## Provided data
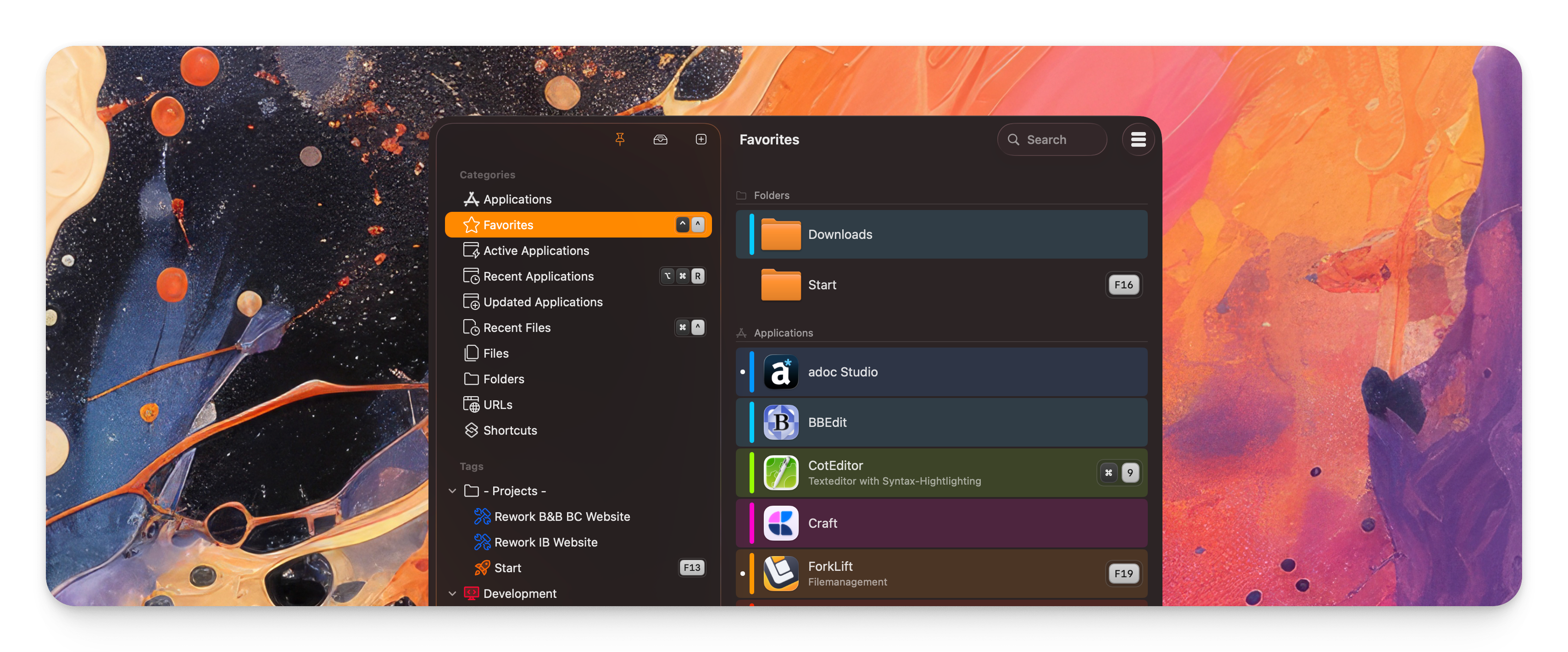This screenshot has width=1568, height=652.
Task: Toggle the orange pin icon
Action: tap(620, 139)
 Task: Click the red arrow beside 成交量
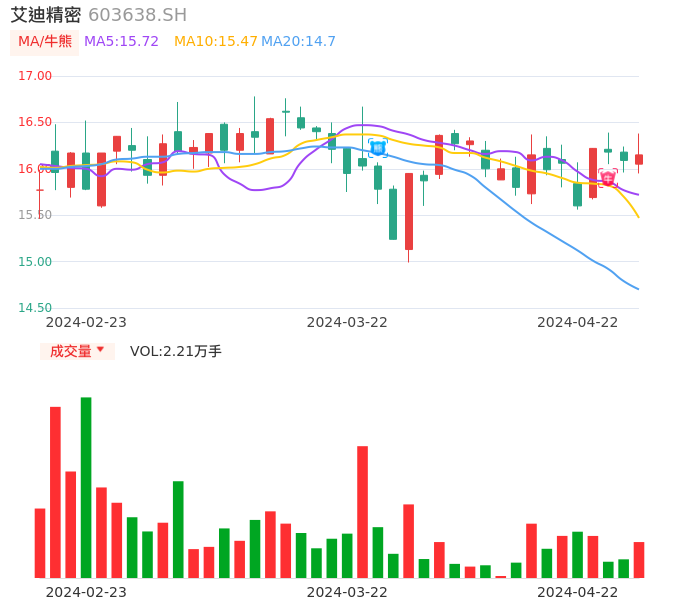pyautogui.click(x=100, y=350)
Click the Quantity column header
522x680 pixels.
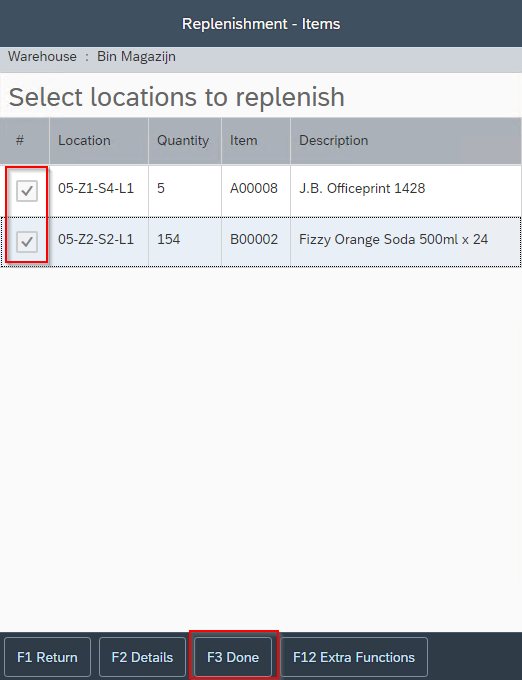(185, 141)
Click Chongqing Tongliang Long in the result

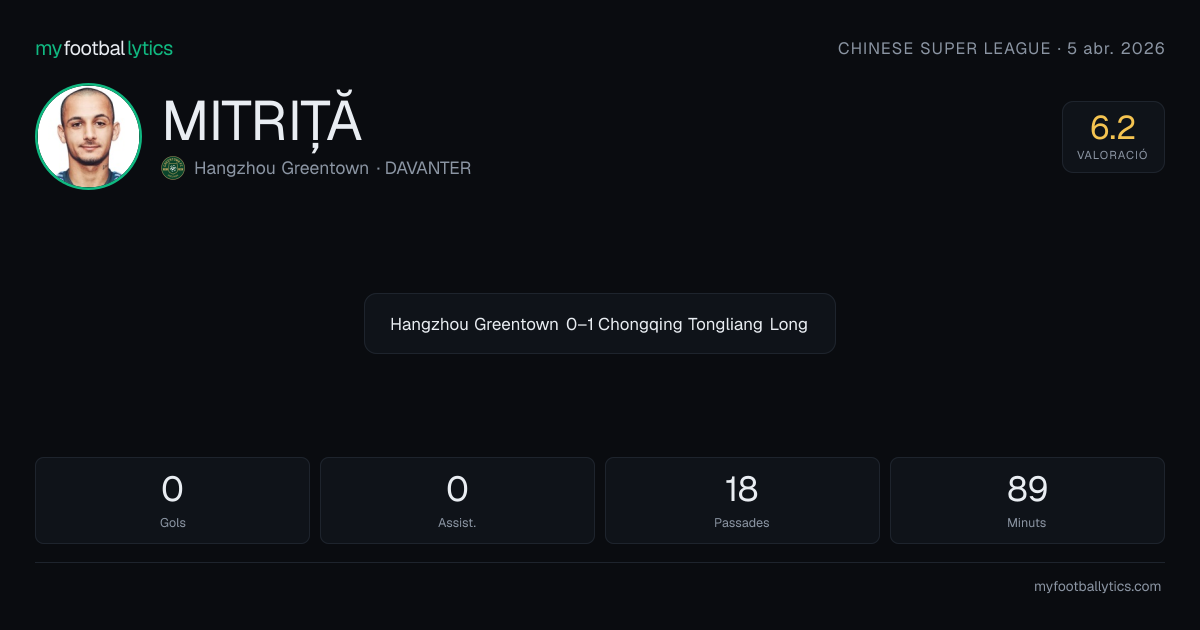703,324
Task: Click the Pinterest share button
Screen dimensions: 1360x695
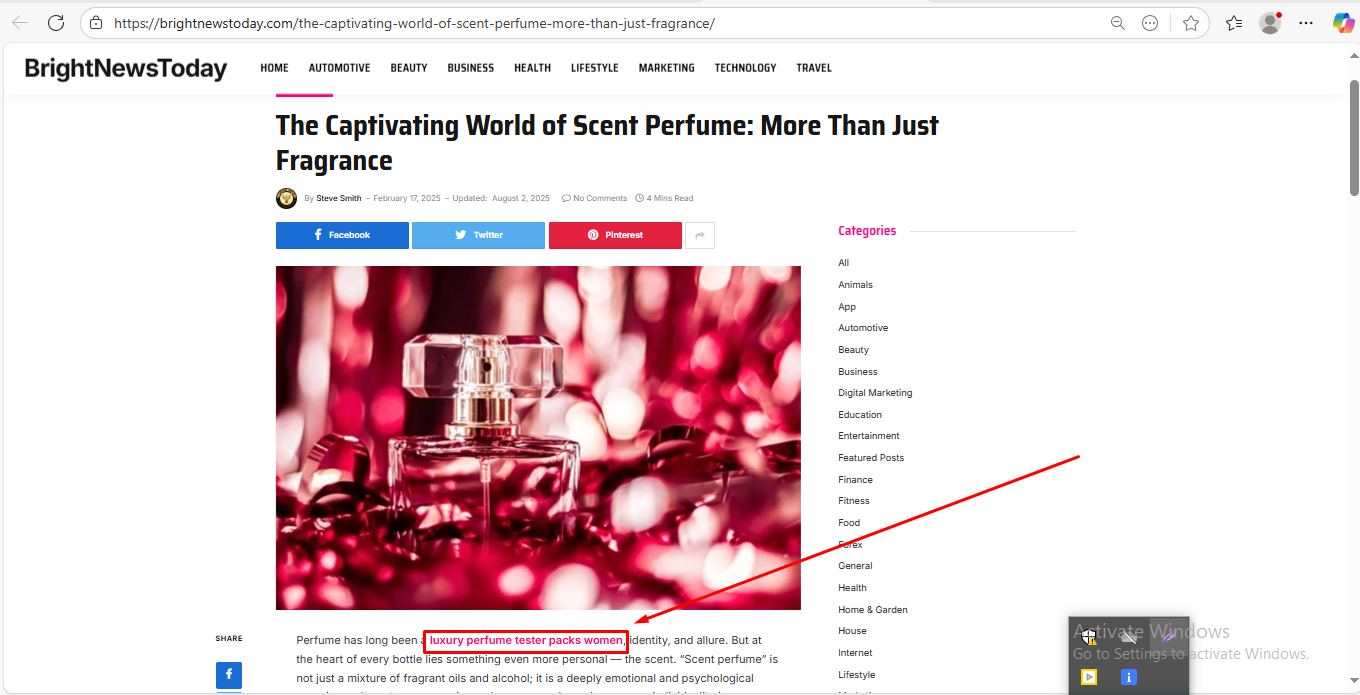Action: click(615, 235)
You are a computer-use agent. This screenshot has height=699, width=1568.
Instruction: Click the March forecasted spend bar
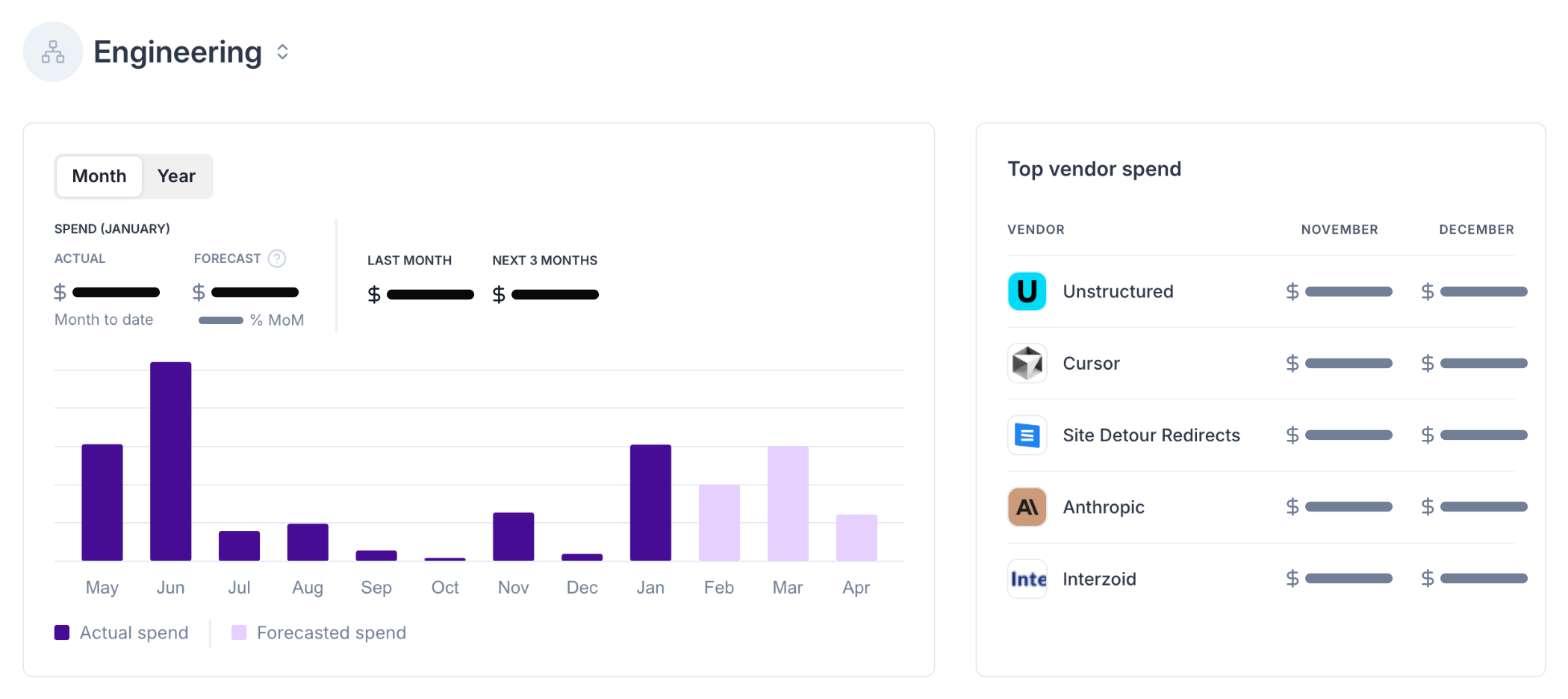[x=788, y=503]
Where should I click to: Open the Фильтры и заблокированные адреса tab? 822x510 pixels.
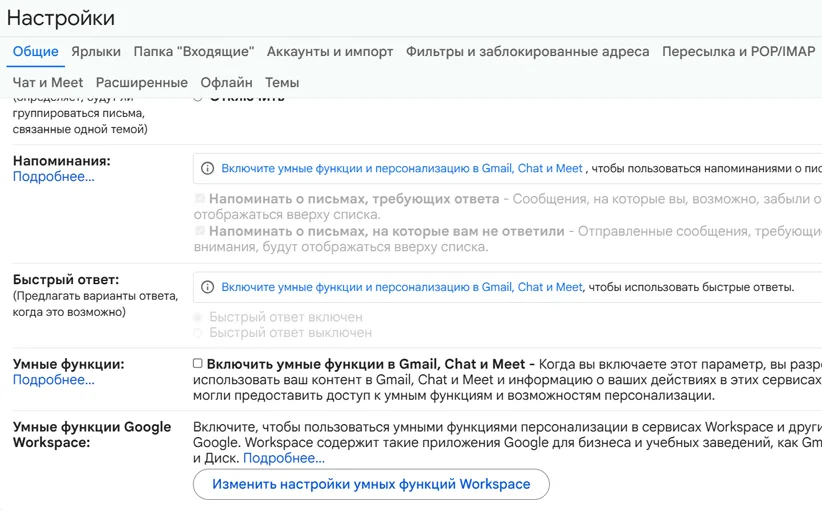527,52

## Task to carry out
Count the lines in the records that contain the word "pixels", and reply with only the number.

## Answer to the problem
2